The other end of the first exhaust duct 14 with one end connected to the in-vehicle battery pack 10 is connected to the axial center of the cylindrical casing body 15b in the casing 15a in a state along the axial direction. Has been.
[0015]
The exhaust portion 15c of the casing 15a extends obliquely downward, and one end of the second exhaust duct 16 is connected to the exhaust portion 15c. The other end of the second exhaust duct 16 is an exhaust opening that opens to the outside of the automobile. The exhaust fan 15 is thus located at the top of the first exhaust duct 14 and the second exhaust duct 16.
[0016]
When the internal impeller rotates, the exhaust fan 15 sucks the air (cooling air) in the first exhaust duct 14 and causes the cooling air to flow into the casing body 15b of the casing 15a. The cooling air flowing into the casing body 15b flows along the peripheral surface of the casing body 15b, passes through the exhaust 15c communicating with the casing body 15b, and is discharged to the second exhaust duct 16.
[0017]
FIG. 4 is an enlarged front view showing the exhaust fan 15. A connection pipe portion 15 d is provided on the uppermost peripheral surface of the casing main body portion 15 b in the exhaust fan 15. The connecting pipe portion 15d is provided at a substantially center-symmetrical position with respect to the exhaust portion 15c extending obliquely downward, and is substantially tangential to the peripheral surface of the casing main body portion 15b. It extends along the flow direction of the air in 15b. The cross-sectional area of the connecting pipe part 15d is sufficiently smaller than the cross-sectional area of the exhaust part 15c.
[0018]
One end of an air vent tube 17 is connected to the connecting pipe portion 15d. The air vent tube 17 extends upward, and the exhaust port at the other end is attached to an air release portion 21 provided at the rear portion of the vehicle body, as shown in FIG. The air vent tube 17 attached to the connecting pipe portion 15d of the exhaust fan 15 is sufficiently smaller than the cross-sectional area of the second exhaust duct 16 attached to the exhaust portion 15c of the exhaust fan 15, and the first exhaust It is smaller than the cross-sectional area of the duct 14.
[0019]
As shown in FIG. 4, the atmosphere opening portion 21 is in a concave shape with respect to the vehicle body, and the atmosphere opening portion 21 is covered with a cover 22 provided with a large number of through holes. The exhaust port of the air vent tube 17 is located in the atmosphere opening portion 21, and an open / close valve 18 is provided at the exhaust port. The on-off valve 18 normally closes the exhaust port of the air vent tube 17, and when the cooling air flows into the air vent tube 17 and is discharged from the exhaust port in the atmosphere opening portion 21, Released by.
[0020]
In the cooling device for an in-vehicle battery pack having such a configuration, when the exhaust fan 15 is driven, the air in the first exhaust duct 14 is sucked into the casing 15a and flows along the peripheral surface of the casing body 15b. Then, the gas is discharged from the exhaust portion 15 c to the second exhaust duct 16. As a result, the air in the exhaust chamber 12a is sucked into the first exhaust duct 14, the inside of the battery housing case 12 is decompressed, and the air in the interior of the automobile is supplied to the battery through the intake duct 13 in the intake chamber 12b. It is sucked into the storage case 12.
[0021]
Air (cooling air) sucked into the intake chamber 12b in the battery housing case 12 is diffused over the entire interior of the intake chamber 12b, passes between the battery modules 11a in the assembled battery 11, and enters the exhaust chamber 12a. Flow into.
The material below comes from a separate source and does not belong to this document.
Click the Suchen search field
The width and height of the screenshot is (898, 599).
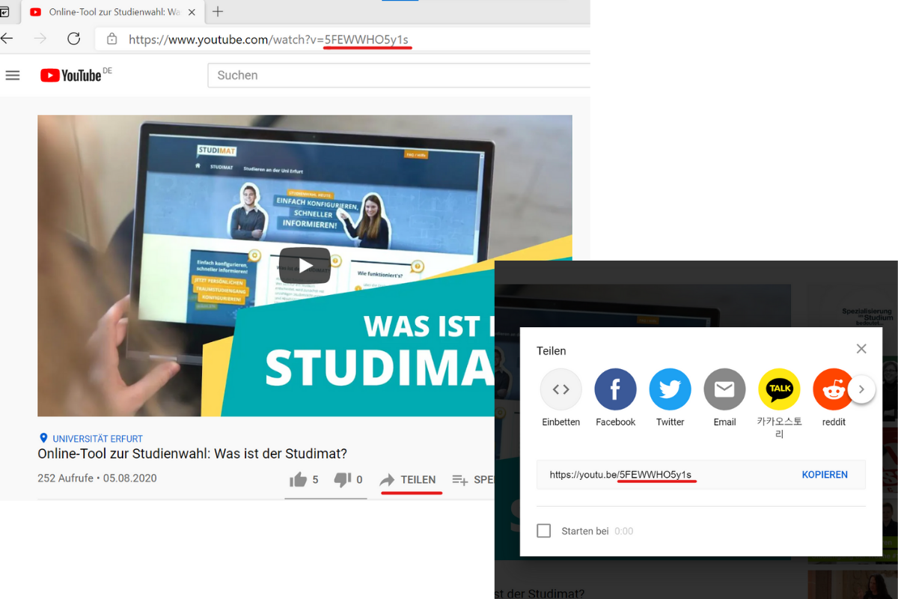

Thereby, each battery module 11a is each cooled. Cooling air in the exhaust chamber 12 a is sucked into the casing 15 a of the exhaust fan 15 through the exhaust duct 14.
[0022]
The cooling air flowing into the casing 15a of the exhaust fan 15 flows along the peripheral surface of the casing main body 15b, flows into the second exhaust duct 16 through the exhaust 15c, and then is exhausted from the second exhaust duct 16. Released from the mouth to the outside of the car.
[0023]
At this time, a part of the cooling air flowing in the casing main body portion 15b flows into the air vent tube 17 through the connecting pipe portion 15d provided in the upper portion of the casing 15a. The cooling air flowing in the air vent tube 17 opens the on-off valve 18 provided at the exhaust port of the air vent tube 17, is discharged into the air release portion 21, and is discharged outside the vehicle through the air release portion 21. .
[0024]
The exhaust fan 15 is located at the uppermost position with respect to the first exhaust duct 14 and the second exhaust duct 16. Therefore, there is no possibility that rainwater or the like flows into the second exhaust duct 16 and the exhaust fan 15 through the exhaust port of the second exhaust duct 16. The air vent tube 17 extends upward from the exhaust fan 15 and its exhaust port is open to the outside of the vehicle. Since the exhaust port is provided with an opening / closing valve 18, the air vent tube 17 is provided inside the air vent tube 17. There is no risk of rainwater flowing into the water.
[0025]
In addition, the cross-sectional area of the air vent tube 17 is sufficiently small in the cross-sectional area of the first exhaust duct 14 and the second exhaust duct 16, and therefore the on-off valve 18 provided at the exhaust port of the air vent tube 17 is provided with the air vent tube 17. 17 can be opened by a small amount of cooling air flowing in the interior. Therefore, there is no possibility that the flow rate of the cooling air in the battery housing case 12 is reduced, and the assembled battery 11 in the battery housing case 12 can be efficiently cooled.
[0026]
In a state where the driving of the exhaust fan 15 is stopped, the air in the battery housing case 12 flows into the exhaust fan 15 through the first exhaust duct 14 and is discharged out of the vehicle through the air vent tube 17. Therefore, the assembled battery 11 can be efficiently cooled by natural heat dissipation.
[0027]
The air vent tube 17 is attached to the casing main body portion 15b of the casing 15a of the exhaust fan 15 in a state substantially along the tangential direction of the peripheral surface of the casing main body portion 15b, and from the first exhaust duct 14 to the inside of the casing 15a. Since the air flowing into the casing main body portion 15b flows into the air vent tube 17 when the exhaust fan 15 is driven, the air outside the vehicle is exhausted through the air vent tube 17 when the exhaust fan 15 is driven. Therefore, there is no possibility that the on-off valve 18 provided at the exhaust port of the air vent tube 17 will vibrate or that the on-off valve 18 may be crimped to the exhaust port.
[0028]
【The invention's effect】
Thus, the cooling device for the in-vehicle battery pack according to the present invention can reliably prevent rainwater or the like from entering the exhaust fan without impairing the flow rate of the cooling air.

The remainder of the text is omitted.